読む文章 –
- - -

左肩負傷で長期欠場中の新日本プロレス・YOH(35)が、IWGPジュニアヘビー級王者のSHO(34)にまさかの「ベスト・オブ・ザ・スーパージュニア(BOSJ)」制覇エールを送った。

 YOHは4月両国大会でSHOに挑戦したが、試合開始早々スライディングドロップキックを放った際に左肩を脱臼。かつて名タッグ「ロッポンギ3K」として活動した元パートナーとの注目の王座戦は、わずか96秒で無念のレフェリーストップ負けとなった。

 たもとを分かったライバルとの大一番が不完全燃焼に終わった悔しさは半端ではなかった。「ようやくだったんですよ、彼とベルトをかけて戦うのが。夢の一つだったし、全てがそろった時に僕も気合が入りすぎたのかもしれないですね。あおり方にしても何にしても、YOH史上一番良かったんじゃないかと振り返っても思うんですけど、その結末がああなってしまったので、本当申し訳ないなと。その日はかなり落ち込んだっすね。2日落ち込んだらコロッと直ったんですけど」と当時を振り返る。

 診断の結果は「左肩関節前方脱臼」および「関節唇損傷」で全治3か月。夏以降の復帰を目指しリハビリに励んでおり、最近になってランニングとチューブトレーニングが解禁になったという。

 エントリーされながら出場がかなわなかったBOSJの試合ももちろんチェックしており「一ファン目線で見たら普通に面白いっすね。ここに入りたかったっていうのもあるんですけど、そこは分離して考えないと焦っちゃうので。今は来年に目を向けて、ベストコンディションをつくり上げることに集中してます」と笑顔ものぞかせた。

 そんなYOHが最も熱い視線を送るのは、やはりSHOだ。「ハウス・オブ・トーチャー」のメンバーとしてリーグ戦を荒らしまわる極悪王者はここまで4勝3敗(うち不戦勝1)。連日にわたり反則ファイトを繰り返し、各会場でブーイングを浴び続けているのだが…。

- - -

取り組む課題 –
a: YOHの記事では、診断の結果、全治までどれくらいかかるとされていますか。
b: YOHの記事のうち、「エントリーされながら出場がか」で始まり「てます」と笑顔ものぞかせた。」で終わる部分を、一字も変えずに書き写してください。

[保存データ]
- - -

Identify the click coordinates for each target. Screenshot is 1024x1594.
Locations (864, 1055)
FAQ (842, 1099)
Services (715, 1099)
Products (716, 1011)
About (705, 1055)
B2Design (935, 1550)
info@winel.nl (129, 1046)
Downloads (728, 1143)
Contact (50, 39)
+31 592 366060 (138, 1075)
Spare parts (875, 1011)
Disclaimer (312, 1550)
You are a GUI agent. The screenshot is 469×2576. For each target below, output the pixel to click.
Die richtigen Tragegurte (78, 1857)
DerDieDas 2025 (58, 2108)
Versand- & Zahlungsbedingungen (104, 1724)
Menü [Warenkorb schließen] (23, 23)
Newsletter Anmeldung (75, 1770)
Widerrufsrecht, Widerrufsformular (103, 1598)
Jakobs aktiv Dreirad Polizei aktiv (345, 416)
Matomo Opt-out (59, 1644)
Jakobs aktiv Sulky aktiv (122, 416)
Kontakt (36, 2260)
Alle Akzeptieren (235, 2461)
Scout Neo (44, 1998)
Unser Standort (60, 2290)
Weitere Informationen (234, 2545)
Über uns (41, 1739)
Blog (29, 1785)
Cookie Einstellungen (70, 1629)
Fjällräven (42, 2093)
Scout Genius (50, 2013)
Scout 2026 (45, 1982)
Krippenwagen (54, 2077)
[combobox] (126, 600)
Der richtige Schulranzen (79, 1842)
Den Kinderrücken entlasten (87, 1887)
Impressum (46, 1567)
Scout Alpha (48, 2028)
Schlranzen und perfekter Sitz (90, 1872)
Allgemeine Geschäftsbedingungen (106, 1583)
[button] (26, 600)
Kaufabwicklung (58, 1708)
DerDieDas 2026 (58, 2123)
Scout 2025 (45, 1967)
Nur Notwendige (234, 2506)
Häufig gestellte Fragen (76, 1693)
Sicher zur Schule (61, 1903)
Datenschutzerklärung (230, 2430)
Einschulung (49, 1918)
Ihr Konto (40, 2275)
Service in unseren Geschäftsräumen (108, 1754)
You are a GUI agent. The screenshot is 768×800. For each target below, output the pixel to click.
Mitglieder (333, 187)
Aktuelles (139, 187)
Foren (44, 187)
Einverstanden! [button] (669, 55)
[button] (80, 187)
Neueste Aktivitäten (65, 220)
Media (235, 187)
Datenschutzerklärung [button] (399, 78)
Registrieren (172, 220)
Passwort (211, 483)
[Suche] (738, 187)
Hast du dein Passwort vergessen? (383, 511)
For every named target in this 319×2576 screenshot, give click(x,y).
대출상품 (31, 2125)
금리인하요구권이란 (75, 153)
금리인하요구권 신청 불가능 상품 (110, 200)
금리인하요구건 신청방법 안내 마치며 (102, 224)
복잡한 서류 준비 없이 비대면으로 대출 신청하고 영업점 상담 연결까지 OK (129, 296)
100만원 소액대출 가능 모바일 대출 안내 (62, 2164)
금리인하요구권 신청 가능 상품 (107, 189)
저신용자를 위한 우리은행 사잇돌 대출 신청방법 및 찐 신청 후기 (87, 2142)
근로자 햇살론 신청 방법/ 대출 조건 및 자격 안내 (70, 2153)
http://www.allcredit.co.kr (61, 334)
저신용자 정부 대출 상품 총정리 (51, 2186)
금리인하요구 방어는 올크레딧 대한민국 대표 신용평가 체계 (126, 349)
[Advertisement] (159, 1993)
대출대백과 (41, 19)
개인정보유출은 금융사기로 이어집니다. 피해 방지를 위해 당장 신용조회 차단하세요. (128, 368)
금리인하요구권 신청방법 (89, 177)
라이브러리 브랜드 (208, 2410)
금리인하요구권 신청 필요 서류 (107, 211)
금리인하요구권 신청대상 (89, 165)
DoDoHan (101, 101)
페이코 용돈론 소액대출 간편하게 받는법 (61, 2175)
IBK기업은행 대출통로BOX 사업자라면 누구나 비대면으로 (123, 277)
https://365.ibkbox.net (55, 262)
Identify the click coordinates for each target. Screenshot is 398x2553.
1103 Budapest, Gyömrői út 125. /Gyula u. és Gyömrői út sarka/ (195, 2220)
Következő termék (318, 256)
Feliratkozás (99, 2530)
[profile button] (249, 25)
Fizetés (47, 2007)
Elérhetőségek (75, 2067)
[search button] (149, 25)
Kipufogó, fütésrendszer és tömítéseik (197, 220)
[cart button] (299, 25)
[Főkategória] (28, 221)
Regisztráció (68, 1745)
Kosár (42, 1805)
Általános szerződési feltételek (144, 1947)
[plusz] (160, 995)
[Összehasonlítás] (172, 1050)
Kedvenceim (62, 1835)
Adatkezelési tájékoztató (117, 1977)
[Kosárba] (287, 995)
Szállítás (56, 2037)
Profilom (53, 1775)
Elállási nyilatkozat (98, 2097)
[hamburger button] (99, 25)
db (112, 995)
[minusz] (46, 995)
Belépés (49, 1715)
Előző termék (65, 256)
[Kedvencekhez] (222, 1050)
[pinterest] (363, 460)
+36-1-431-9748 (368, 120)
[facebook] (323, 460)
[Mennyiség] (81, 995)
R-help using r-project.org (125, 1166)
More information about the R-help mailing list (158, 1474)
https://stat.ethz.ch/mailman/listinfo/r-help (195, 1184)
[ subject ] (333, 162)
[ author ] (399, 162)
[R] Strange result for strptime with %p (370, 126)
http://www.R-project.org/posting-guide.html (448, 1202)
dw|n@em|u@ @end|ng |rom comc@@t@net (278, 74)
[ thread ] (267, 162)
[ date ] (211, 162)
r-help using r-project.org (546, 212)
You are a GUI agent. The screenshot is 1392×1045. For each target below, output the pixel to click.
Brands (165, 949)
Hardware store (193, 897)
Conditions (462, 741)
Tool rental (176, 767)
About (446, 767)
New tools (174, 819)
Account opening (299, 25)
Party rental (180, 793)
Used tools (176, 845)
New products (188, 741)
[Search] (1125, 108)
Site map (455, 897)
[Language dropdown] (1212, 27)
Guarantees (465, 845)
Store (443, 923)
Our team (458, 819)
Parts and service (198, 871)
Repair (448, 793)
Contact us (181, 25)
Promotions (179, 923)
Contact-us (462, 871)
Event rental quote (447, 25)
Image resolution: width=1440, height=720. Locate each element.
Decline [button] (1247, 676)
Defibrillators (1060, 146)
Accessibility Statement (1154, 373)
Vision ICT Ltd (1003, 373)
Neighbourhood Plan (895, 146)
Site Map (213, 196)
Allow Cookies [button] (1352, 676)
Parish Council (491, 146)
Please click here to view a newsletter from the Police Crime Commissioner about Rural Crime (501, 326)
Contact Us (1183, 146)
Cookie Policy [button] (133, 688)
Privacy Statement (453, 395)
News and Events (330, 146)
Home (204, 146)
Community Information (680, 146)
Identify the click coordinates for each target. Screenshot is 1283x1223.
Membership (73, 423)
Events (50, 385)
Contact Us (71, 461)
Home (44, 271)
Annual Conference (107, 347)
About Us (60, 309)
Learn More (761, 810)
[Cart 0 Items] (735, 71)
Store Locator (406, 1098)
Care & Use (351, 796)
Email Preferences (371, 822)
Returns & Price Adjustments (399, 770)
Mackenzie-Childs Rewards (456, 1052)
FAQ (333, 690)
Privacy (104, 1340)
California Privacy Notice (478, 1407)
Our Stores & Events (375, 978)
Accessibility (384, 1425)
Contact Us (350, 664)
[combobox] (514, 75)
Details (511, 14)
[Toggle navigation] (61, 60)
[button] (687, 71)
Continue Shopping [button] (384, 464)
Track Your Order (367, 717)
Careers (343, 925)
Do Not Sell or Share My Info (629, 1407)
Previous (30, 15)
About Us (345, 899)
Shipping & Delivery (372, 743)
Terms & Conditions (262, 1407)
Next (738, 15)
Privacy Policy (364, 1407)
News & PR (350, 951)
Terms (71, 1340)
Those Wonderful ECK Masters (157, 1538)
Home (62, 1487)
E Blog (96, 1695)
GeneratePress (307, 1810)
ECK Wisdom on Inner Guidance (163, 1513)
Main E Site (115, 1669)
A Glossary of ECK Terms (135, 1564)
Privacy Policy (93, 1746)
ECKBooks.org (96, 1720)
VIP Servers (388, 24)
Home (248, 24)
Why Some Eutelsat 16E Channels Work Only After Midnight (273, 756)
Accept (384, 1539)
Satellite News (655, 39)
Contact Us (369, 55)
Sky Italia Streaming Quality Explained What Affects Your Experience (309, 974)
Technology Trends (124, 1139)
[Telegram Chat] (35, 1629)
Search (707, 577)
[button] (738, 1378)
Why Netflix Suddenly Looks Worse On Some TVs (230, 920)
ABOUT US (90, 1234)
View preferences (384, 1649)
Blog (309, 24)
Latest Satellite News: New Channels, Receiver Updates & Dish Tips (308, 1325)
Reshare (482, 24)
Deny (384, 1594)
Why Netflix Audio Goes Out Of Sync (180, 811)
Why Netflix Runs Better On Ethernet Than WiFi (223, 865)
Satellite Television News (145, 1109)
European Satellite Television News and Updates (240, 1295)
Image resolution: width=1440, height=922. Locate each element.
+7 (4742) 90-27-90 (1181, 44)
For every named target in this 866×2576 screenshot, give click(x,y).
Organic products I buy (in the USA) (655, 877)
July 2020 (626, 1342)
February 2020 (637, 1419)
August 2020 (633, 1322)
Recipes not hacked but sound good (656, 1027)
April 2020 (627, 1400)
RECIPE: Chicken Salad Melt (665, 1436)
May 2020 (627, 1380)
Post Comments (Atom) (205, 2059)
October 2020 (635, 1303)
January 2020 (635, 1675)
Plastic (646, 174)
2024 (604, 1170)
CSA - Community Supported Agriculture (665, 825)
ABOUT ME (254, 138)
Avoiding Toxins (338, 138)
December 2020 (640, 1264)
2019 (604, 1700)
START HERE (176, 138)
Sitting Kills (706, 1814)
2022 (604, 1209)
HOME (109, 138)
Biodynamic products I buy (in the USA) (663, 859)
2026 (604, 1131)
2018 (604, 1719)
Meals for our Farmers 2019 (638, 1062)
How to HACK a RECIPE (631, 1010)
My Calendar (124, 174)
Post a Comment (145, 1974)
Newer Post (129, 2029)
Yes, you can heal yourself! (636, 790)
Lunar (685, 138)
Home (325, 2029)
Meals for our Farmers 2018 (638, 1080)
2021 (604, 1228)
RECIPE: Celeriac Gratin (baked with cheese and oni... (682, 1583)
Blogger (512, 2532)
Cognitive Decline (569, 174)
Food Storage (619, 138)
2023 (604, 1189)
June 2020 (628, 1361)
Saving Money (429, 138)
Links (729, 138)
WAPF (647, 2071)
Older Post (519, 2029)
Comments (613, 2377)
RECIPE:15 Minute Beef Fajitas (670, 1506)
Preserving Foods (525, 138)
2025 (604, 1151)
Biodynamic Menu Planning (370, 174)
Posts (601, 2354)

- - -

答え合わせ –
a: 全治3か月です。

b:
エントリーされながら出場がかなわなかったBOSJの試合ももちろんチェックしており「一ファン目線で見たら普通に面白いっすね。ここに入りたかったっていうのもあるんですけど、そこは分離して考えないと焦っちゃうので。今は来年に目を向けて、ベストコンディションをつくり上げることに集中してます」と笑顔ものぞかせた。